The problem
Across the whole listing, find how many lines contain "white", then write that number and nothing else.
[Start of Attachment]
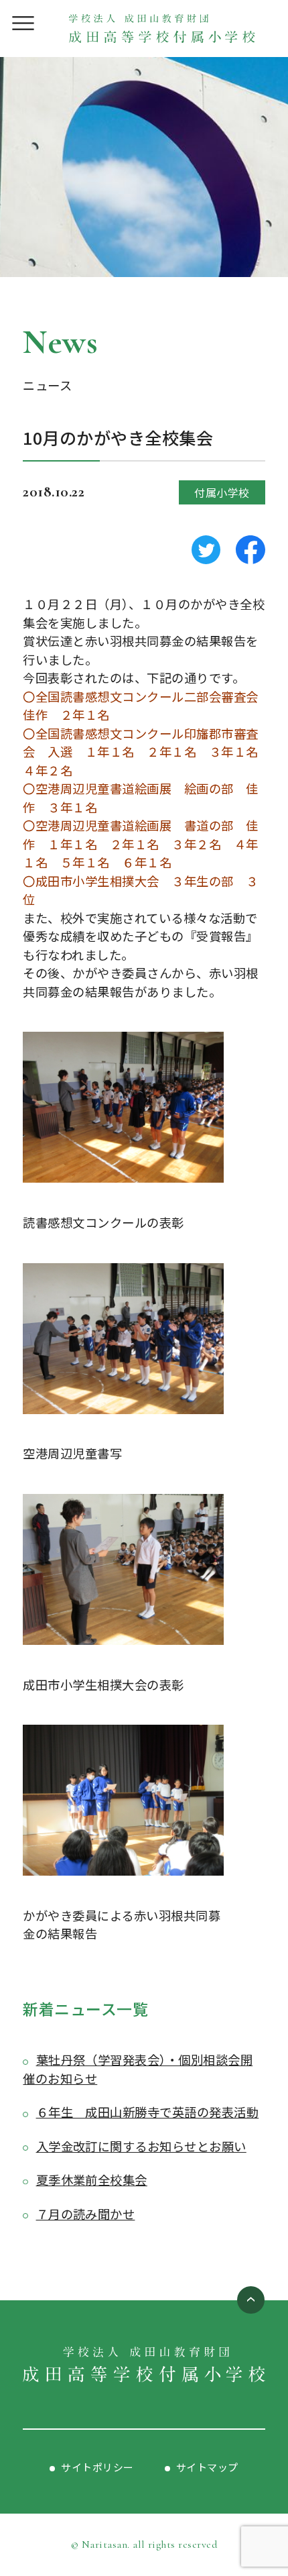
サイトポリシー (97, 2467)
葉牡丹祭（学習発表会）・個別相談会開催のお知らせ (138, 2069)
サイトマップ (207, 2467)
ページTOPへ (251, 2300)
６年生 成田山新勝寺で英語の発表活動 (147, 2112)
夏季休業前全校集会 (91, 2179)
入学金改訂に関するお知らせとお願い (141, 2146)
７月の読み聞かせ (85, 2213)
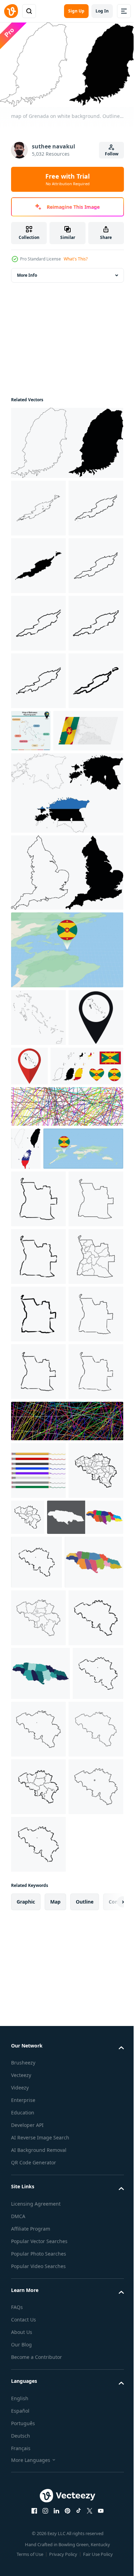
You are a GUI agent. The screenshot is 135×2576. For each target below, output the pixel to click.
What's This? (76, 259)
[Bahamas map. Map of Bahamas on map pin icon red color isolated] (87, 1293)
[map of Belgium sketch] (38, 2086)
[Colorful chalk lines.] (66, 1391)
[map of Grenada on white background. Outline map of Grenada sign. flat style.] (66, 440)
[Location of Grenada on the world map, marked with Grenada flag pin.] (51, 1476)
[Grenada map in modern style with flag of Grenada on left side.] (46, 958)
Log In (102, 11)
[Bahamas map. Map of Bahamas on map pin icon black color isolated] (38, 1302)
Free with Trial (67, 179)
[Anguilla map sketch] (38, 505)
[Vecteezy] (11, 11)
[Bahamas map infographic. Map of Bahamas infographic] (88, 900)
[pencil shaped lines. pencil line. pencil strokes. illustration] (38, 2028)
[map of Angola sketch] (38, 1526)
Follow (111, 154)
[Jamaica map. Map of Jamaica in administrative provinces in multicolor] (40, 2231)
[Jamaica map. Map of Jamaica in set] (49, 2132)
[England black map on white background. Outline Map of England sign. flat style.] (66, 1100)
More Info (27, 272)
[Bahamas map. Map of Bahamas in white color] (38, 1244)
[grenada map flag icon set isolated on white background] (47, 1350)
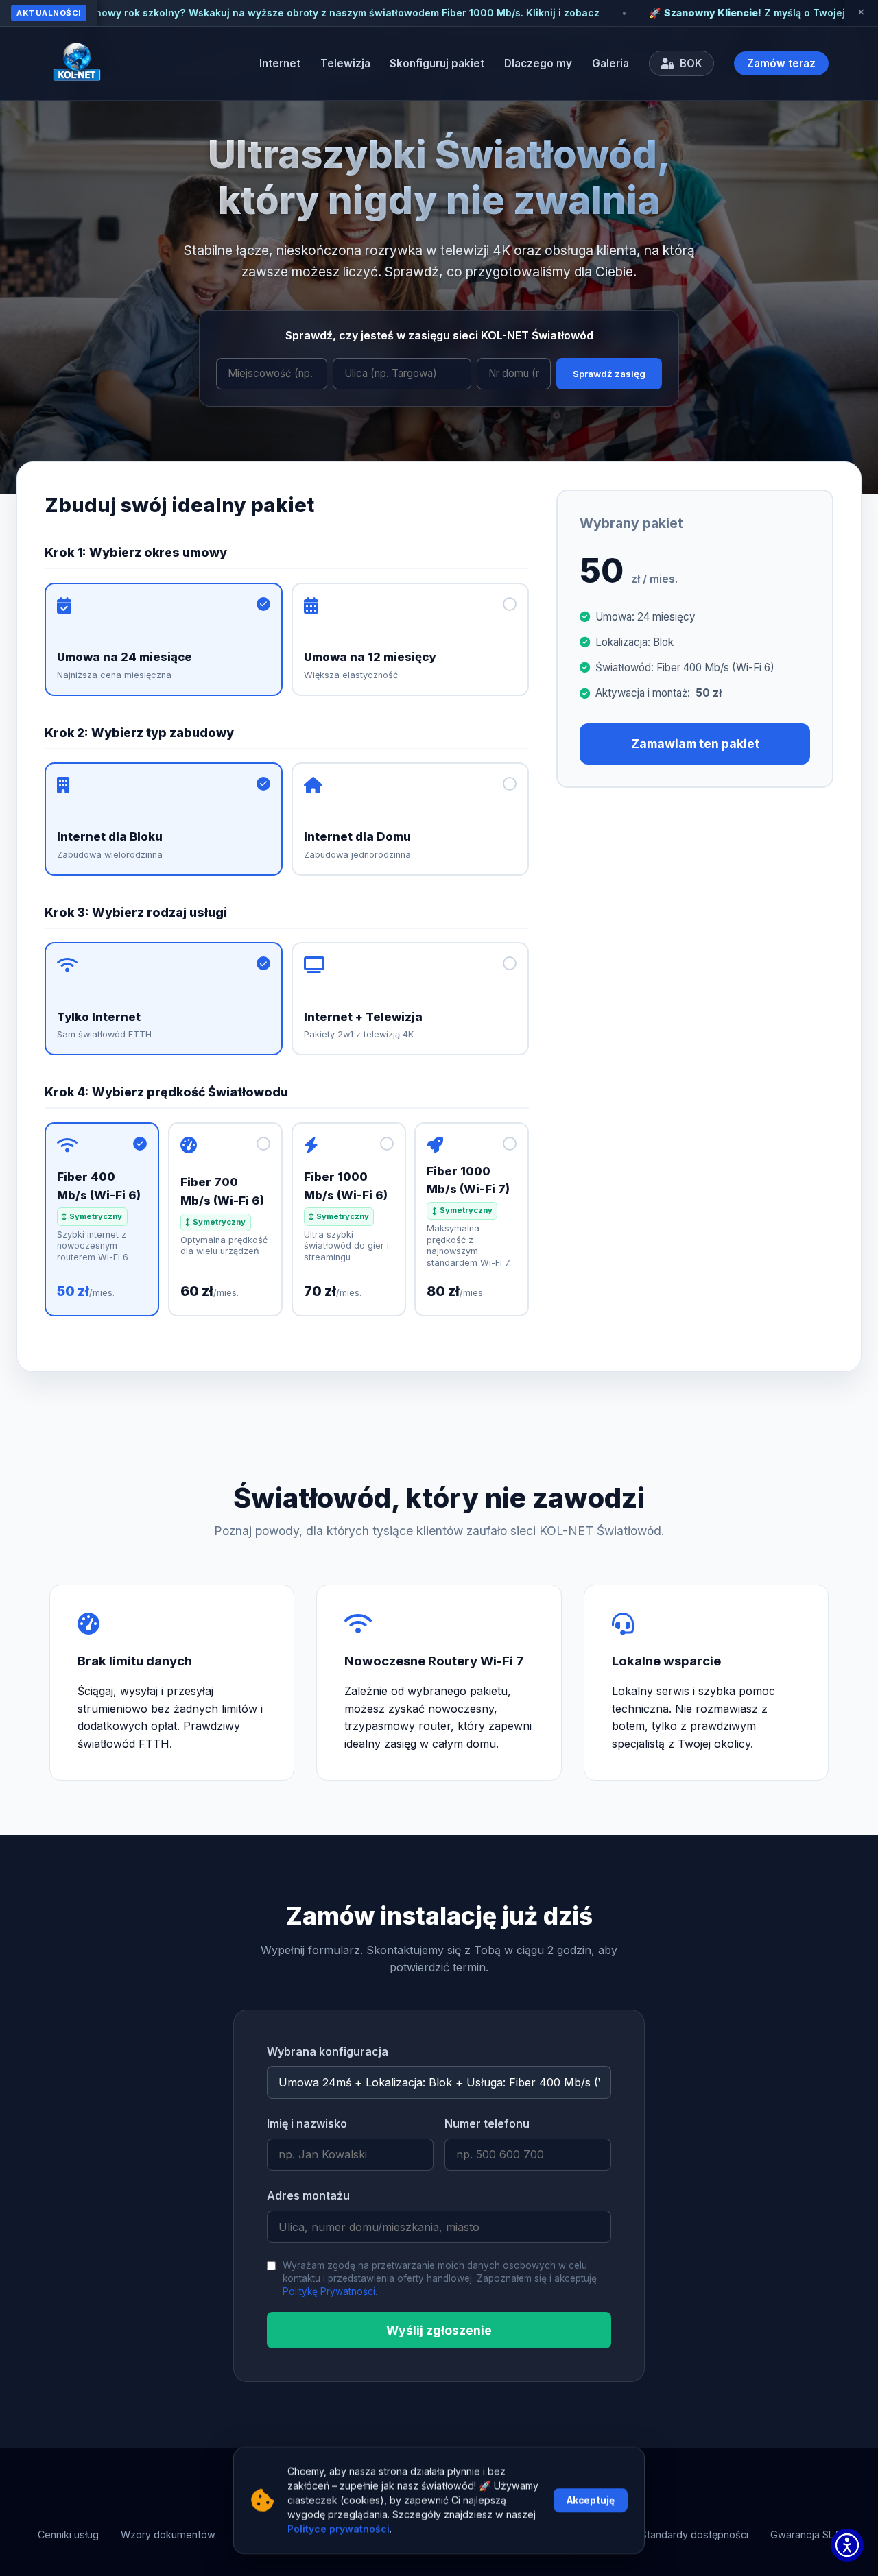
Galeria (610, 63)
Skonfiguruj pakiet (437, 63)
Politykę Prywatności (329, 2291)
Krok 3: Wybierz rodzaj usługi (136, 912)
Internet (279, 63)
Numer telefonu (487, 2123)
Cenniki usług (68, 2534)
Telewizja (345, 63)
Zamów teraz (781, 63)
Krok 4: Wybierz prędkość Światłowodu (166, 1092)
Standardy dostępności (694, 2534)
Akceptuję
[End of Attachment]
Output for this task
4